● GOAL OF THE EXERCISE:
Your answer should give again, exactly, the lines from the beginning of the entries below through the line containing "This screenshot has height=884, width=1414.". It must contain no pictures.

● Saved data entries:

>>>

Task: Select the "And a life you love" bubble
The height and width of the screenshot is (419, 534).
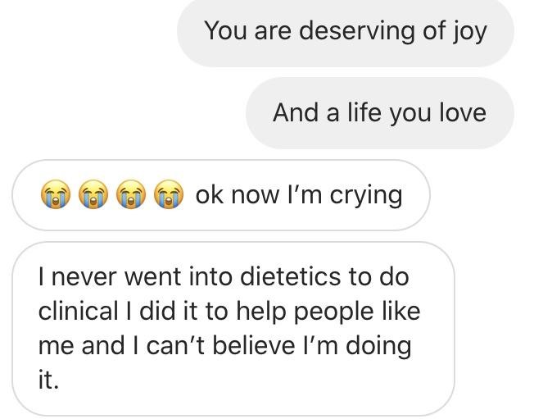Action: (379, 112)
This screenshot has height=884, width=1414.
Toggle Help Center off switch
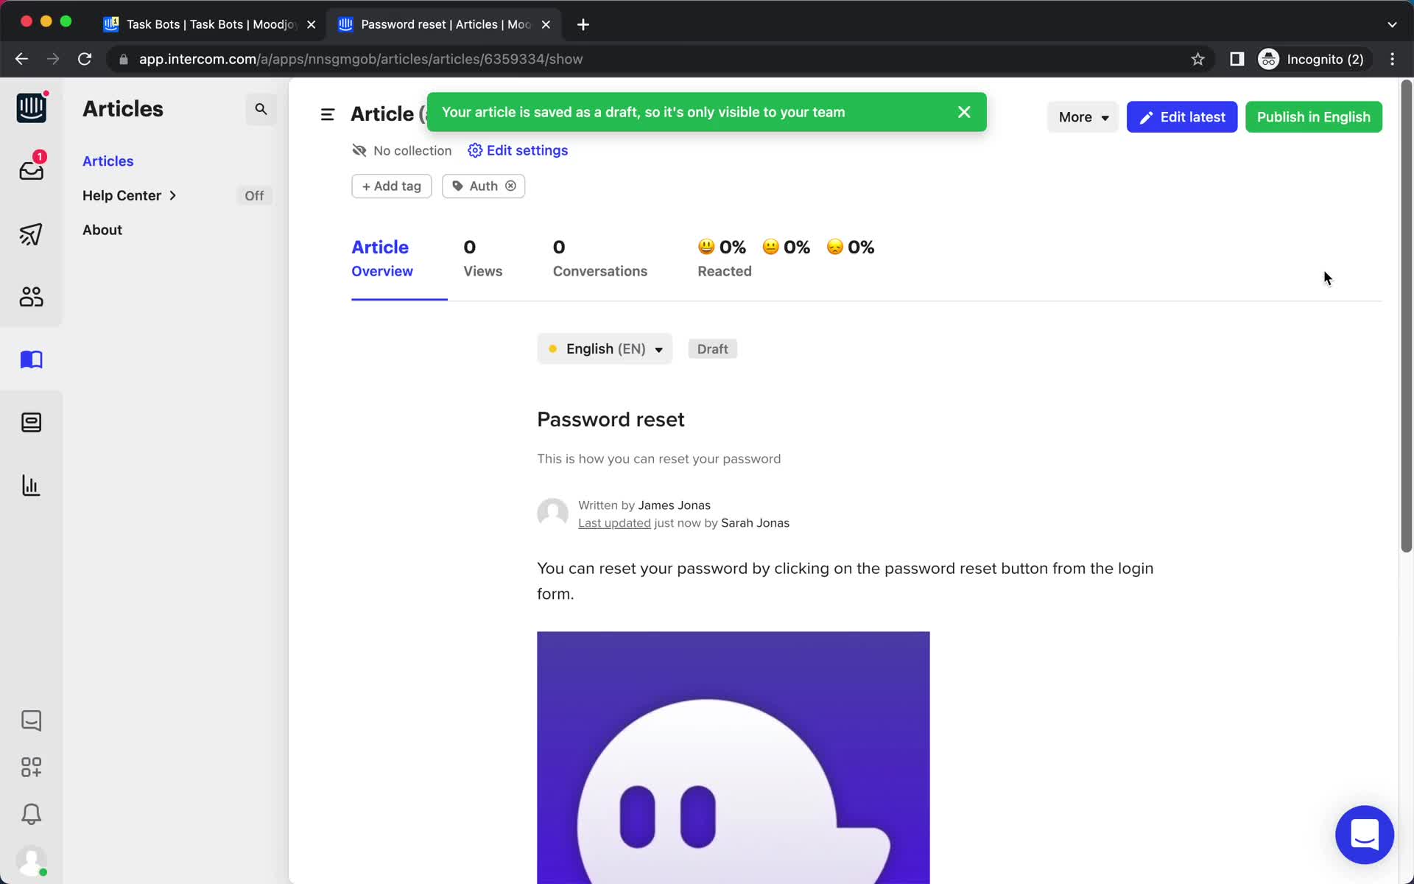point(255,195)
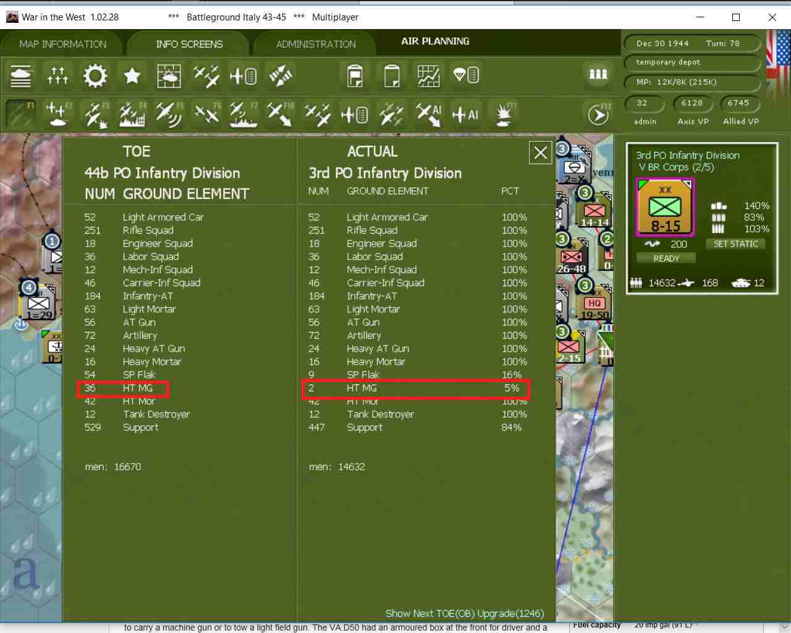Open the Map Information tab
The width and height of the screenshot is (791, 633).
pyautogui.click(x=62, y=45)
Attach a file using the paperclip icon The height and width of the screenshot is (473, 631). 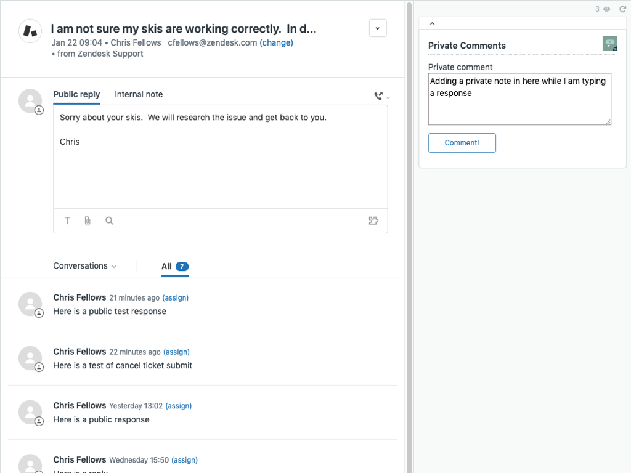coord(88,220)
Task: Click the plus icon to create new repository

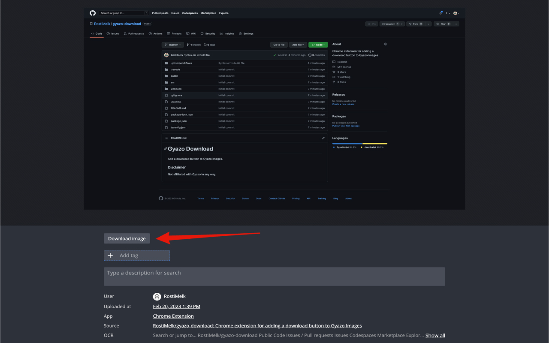Action: click(x=447, y=13)
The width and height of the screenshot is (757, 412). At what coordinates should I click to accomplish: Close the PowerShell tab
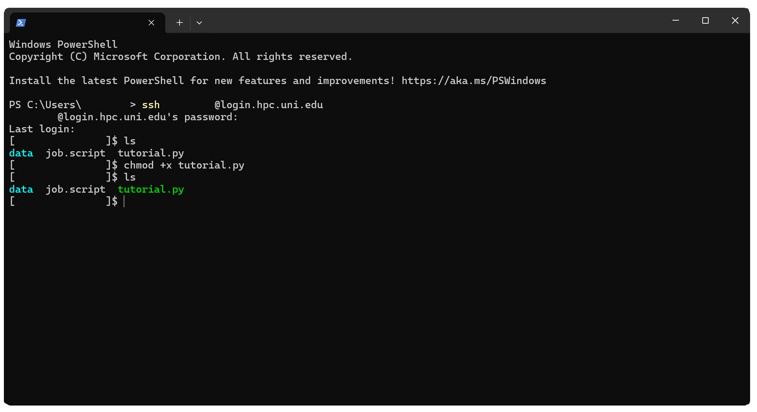151,23
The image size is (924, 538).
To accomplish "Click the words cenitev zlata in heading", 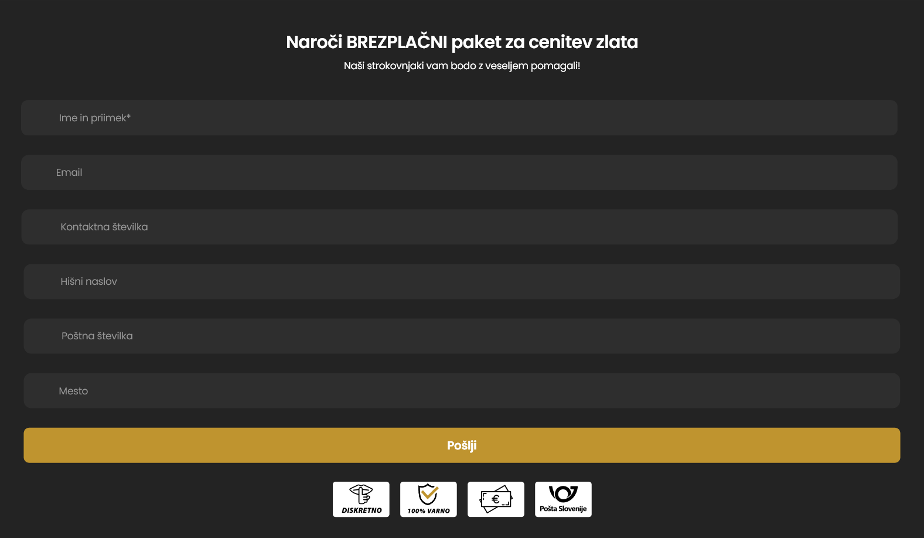I will click(583, 42).
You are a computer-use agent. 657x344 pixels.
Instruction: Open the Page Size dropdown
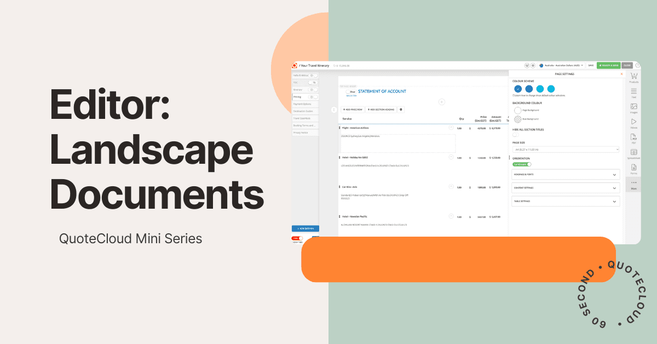[566, 149]
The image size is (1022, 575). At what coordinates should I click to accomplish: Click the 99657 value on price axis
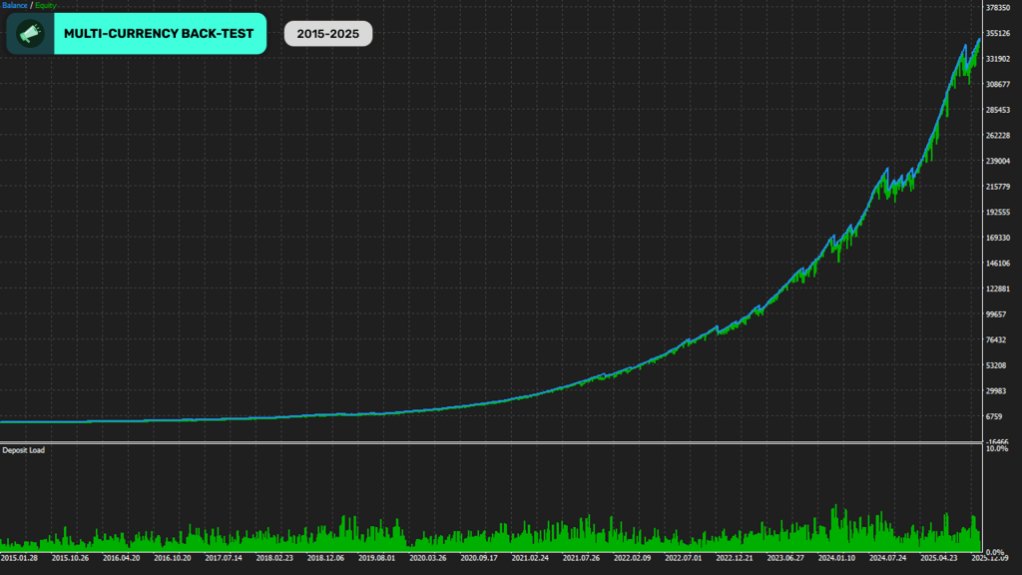coord(996,314)
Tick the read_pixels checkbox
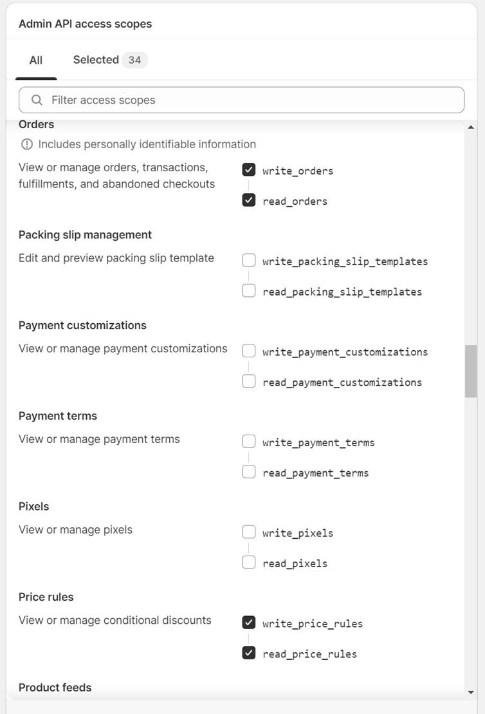Image resolution: width=485 pixels, height=714 pixels. (x=249, y=562)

<<<

● SOLUTION TO THIS PROBLEM:
Task: Select the "And a life you love" bubble
The height and width of the screenshot is (419, 534).
Action: (379, 112)
This screenshot has height=884, width=1414.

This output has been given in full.